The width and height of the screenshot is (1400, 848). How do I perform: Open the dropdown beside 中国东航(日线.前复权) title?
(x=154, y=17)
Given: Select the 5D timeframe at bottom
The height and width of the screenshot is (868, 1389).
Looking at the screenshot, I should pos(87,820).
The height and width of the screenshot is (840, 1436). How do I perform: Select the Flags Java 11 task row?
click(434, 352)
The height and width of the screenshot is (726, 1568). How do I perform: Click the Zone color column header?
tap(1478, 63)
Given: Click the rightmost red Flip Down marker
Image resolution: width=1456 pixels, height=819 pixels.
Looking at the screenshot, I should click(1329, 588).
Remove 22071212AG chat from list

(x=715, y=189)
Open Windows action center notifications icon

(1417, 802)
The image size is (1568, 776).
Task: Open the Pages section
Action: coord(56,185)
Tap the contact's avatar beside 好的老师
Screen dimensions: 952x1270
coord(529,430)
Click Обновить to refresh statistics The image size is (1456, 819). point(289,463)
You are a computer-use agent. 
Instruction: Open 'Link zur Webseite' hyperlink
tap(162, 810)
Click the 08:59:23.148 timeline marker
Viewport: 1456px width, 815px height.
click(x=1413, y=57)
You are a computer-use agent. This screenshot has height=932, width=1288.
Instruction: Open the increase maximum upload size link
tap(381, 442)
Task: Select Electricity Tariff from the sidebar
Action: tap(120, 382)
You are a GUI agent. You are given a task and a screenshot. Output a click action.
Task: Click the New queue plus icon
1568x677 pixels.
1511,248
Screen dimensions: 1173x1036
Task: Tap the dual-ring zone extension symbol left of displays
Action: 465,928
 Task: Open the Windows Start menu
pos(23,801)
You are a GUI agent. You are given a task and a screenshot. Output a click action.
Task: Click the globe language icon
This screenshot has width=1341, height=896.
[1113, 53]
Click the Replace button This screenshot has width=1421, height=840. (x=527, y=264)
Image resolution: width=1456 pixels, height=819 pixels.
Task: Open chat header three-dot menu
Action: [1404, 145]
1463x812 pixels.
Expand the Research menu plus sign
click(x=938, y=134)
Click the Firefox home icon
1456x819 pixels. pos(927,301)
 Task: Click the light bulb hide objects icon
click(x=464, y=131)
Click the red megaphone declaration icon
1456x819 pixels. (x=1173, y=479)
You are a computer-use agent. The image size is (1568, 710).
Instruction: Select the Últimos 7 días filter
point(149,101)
· · ·
#### Exercise brief:
For the material above, reproduce exactly the lines from the line with "You are a computer-use agent. This" to the line with "You are a computer-use agent. The", inclusive, and exclude all others.

#### Reply:
You are a computer-use agent. This screenshot has height=932, width=1288.
Instruction: Open the increase maximum upload size link
tap(381, 442)
Task: Select Electricity Tariff from the sidebar
Action: tap(120, 382)
You are a GUI agent. You are given a task and a screenshot. Output a click action.
Task: Click the New queue plus icon
1568x677 pixels.
1511,248
Screen dimensions: 1173x1036
Task: Tap the dual-ring zone extension symbol left of displays
Action: 465,928
 Task: Open the Windows Start menu
pos(23,801)
You are a GUI agent. You are given a task and a screenshot. Output a click action.
Task: Click the globe language icon
This screenshot has width=1341, height=896.
[1113, 53]
Click the Replace button This screenshot has width=1421, height=840. (x=527, y=264)
Image resolution: width=1456 pixels, height=819 pixels.
Task: Open chat header three-dot menu
Action: [1404, 145]
1463x812 pixels.
Expand the Research menu plus sign
click(x=938, y=134)
Click the Firefox home icon
1456x819 pixels. pos(927,301)
 Task: Click the light bulb hide objects icon
click(x=464, y=131)
Click the red megaphone declaration icon
1456x819 pixels. (x=1173, y=479)
You are a computer-use agent. The image size is (1568, 710).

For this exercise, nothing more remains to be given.